• **Exercise prompt**
Lines in the material below that include "testimonial" need to be tallied; give the total alone.

○ ○ ○

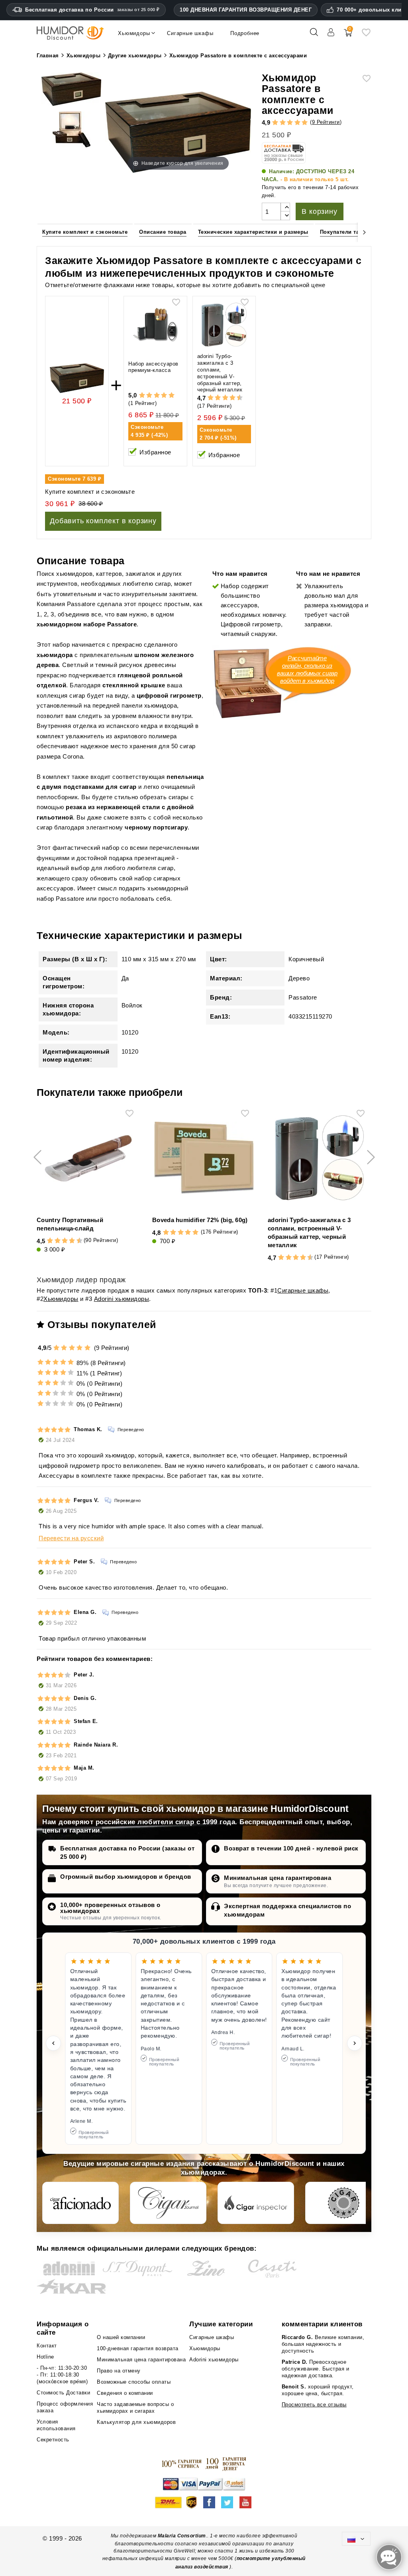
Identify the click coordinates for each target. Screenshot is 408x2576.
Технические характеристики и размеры (253, 232)
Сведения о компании (125, 2393)
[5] (305, 122)
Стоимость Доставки (63, 2393)
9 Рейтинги (326, 122)
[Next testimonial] (354, 2043)
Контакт (47, 2346)
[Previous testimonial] (53, 2043)
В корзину (319, 211)
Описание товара (162, 232)
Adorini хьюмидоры (121, 1298)
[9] (235, 398)
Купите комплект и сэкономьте (85, 232)
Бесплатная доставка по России (92, 10)
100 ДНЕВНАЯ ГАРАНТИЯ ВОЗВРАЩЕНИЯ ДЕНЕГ (246, 10)
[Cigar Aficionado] (80, 2203)
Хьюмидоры (60, 1298)
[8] (232, 398)
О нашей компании (121, 2337)
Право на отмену (119, 2371)
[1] (275, 122)
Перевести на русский (71, 1538)
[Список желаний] (366, 35)
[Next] (364, 231)
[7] (228, 398)
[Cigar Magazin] (343, 2203)
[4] (297, 122)
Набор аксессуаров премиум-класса (153, 367)
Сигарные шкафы (302, 1290)
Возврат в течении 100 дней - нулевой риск (291, 1848)
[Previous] (43, 231)
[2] (283, 122)
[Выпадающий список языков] (356, 2539)
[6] (225, 398)
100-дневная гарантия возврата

○ ○ ○

• **Solved exercise**
2